Pregnancies affected by the complications of impaired placentation such as pregnancy induced hypertension had been shown to demonstrate increased impedance in the spiral artery.4 This was reflected in this study that Mean±SD PI was 1.12±0.0846 among subjects with normal pregnancy and Mean PI were 2.497 with SD of 0.369 in preeclampsia group. There was also statistical significant difference between mean PI between these two groups which was seen by t-test.Aardema et al found the similar study result.16 They observed that a striking difference between PI values for PIH/PE with and without poor pregnancy outcome. Uterine artery PI in the 22nd week was increased significantly in pregnancies which developed early-onset (before 35 weeks) PIH/PE with a poor pregnancy outcome.

The spiral artery, the major continuation of the uterine artery undergoes trophoblastic invasion during pregnancy. This physiological process is characterized by loss of the musculoelastic properties and its conversion to the uteroplacental arteries, which allows an increased blood flow to the placenta and the fetus. This process commences in the first and ends in early second trimester.8 Second trimester Doppler is usually performed between 20th and 24th weeks of pregnancy, when it is expected that the physiologic process would have been completed. The impairment or complete absence of the physiological process is associated with increased vascular resistance to blood flow and ultimately affect blood flow into the placenta.9-11 This phenomenon was reflected in this present study.
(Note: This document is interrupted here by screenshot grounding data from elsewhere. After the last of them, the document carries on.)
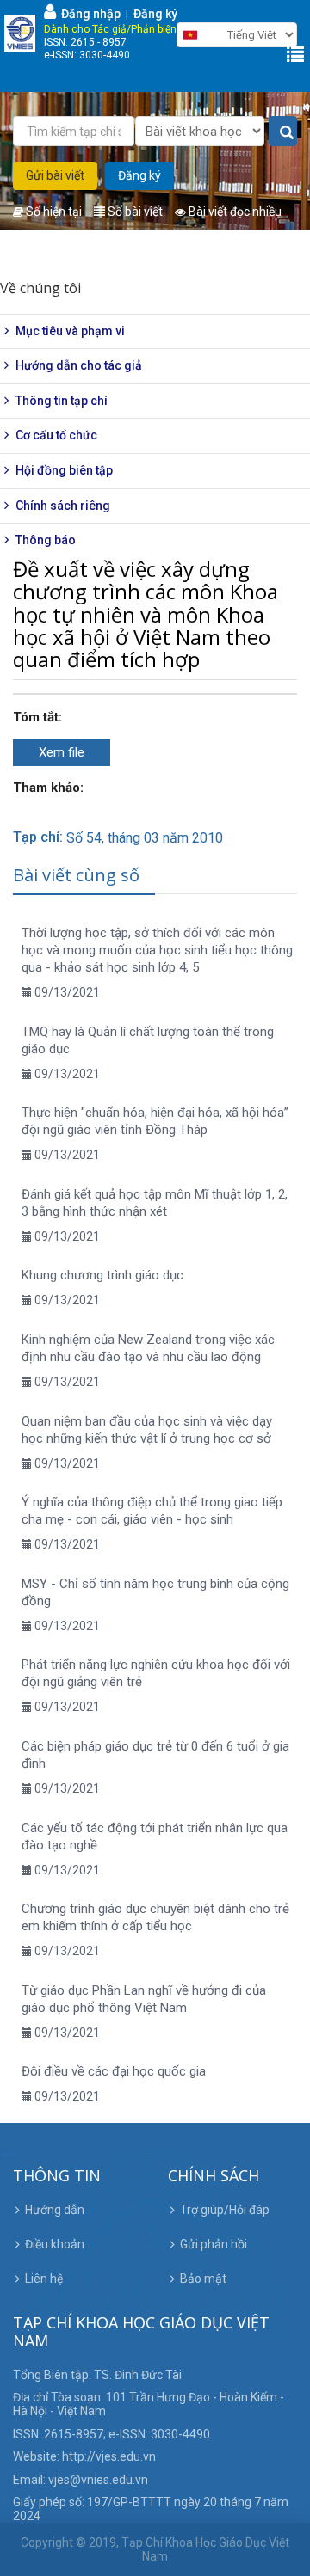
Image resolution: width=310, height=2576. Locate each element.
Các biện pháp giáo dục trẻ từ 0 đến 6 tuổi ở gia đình (155, 1755)
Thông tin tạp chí (62, 401)
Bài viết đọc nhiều (234, 211)
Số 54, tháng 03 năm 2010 (144, 838)
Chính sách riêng (63, 505)
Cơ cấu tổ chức (56, 435)
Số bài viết (134, 211)
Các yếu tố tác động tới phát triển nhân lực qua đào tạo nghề (155, 1836)
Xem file (61, 752)
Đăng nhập (88, 14)
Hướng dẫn (54, 2210)
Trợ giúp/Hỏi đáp (225, 2210)
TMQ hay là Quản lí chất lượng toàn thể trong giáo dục (148, 1040)
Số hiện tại (52, 211)
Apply (283, 132)
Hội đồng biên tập (64, 470)
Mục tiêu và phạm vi (70, 331)
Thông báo (46, 540)
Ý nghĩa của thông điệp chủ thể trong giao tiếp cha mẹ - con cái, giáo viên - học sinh (152, 1510)
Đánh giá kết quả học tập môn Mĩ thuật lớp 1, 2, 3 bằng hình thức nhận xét (155, 1203)
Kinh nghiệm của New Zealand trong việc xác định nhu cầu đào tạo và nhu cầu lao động (148, 1348)
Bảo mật (203, 2278)
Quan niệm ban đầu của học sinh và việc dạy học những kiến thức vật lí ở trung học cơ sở (147, 1430)
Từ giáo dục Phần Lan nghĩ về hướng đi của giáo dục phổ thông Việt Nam (144, 1999)
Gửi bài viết (55, 175)
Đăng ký (155, 14)
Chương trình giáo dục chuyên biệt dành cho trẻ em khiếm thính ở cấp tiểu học (155, 1917)
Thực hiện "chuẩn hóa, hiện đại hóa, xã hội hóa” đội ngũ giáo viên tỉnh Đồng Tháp (155, 1121)
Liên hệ (44, 2278)
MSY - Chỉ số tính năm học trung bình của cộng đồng (155, 1592)
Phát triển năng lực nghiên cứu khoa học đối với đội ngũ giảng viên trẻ (156, 1673)
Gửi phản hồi (213, 2244)
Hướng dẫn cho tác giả (79, 365)
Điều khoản (54, 2244)
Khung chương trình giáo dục (102, 1275)
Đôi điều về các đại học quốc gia (114, 2071)
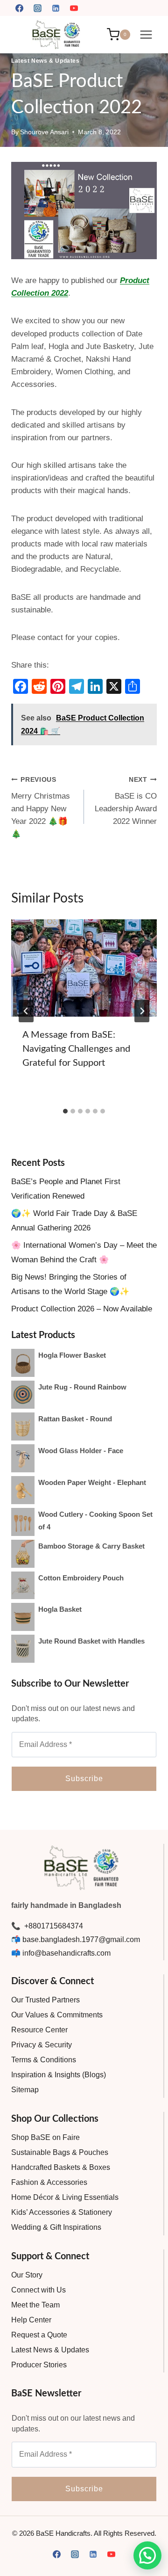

In present study, mean (±SD) RI was 0.571 (±0.058) cm/sec in normal subjects while it was increased in case of preeclampsia. Mean RI was 0.825 and SD was 0.087 in preeclampsia group. In a comparable study by Coleman et al it was observed that RI value was ≥ 0.7 in subjects with preeclampsia.18 It was seen that early diastolic notch was found 36 (90%) subjects with preeclampsia. Early diastolic notch was observed in doppler wave form in 2 (5%) subjects. North et al found that majority of the preeclampsic women had early diastolic notch in their uterine artery doppler.17 Harrington et al performed two mid pregnancy screening studies of antenatal population in the last three years, to assess the use of Doppler velocimetry studies at that time in predicting the subsequent development of PPIH.15 There was a significant association between an abnormal RI and the subsequent development of PPIH. There was presence of a pre diastolic notch as well as an elevated RI in preeclampsic subjects.


Conclusion

It was observed that mean±SD PSV, EDV was 83.19±18.44 cm/sec 15.51±4.93 cm/sec respectively in preeclampsic group. Mean±SD PI was 1.12±0.0846 and mean (±SD) RI was 0.571 (±0.058) cm/sec. There was statistical significant (by t-test) difference between mean PSV, EDV, PI and RI between preeclampsic and normal subjects. It was revealed that early diastolic notch was found 36 (90%) subjects with preeclampsia. So, these doppler indices with presence of early diastolic notch are reliable indicator for early detection of preeclampsia.

Conflict of interest: The author declare no conflict of interest.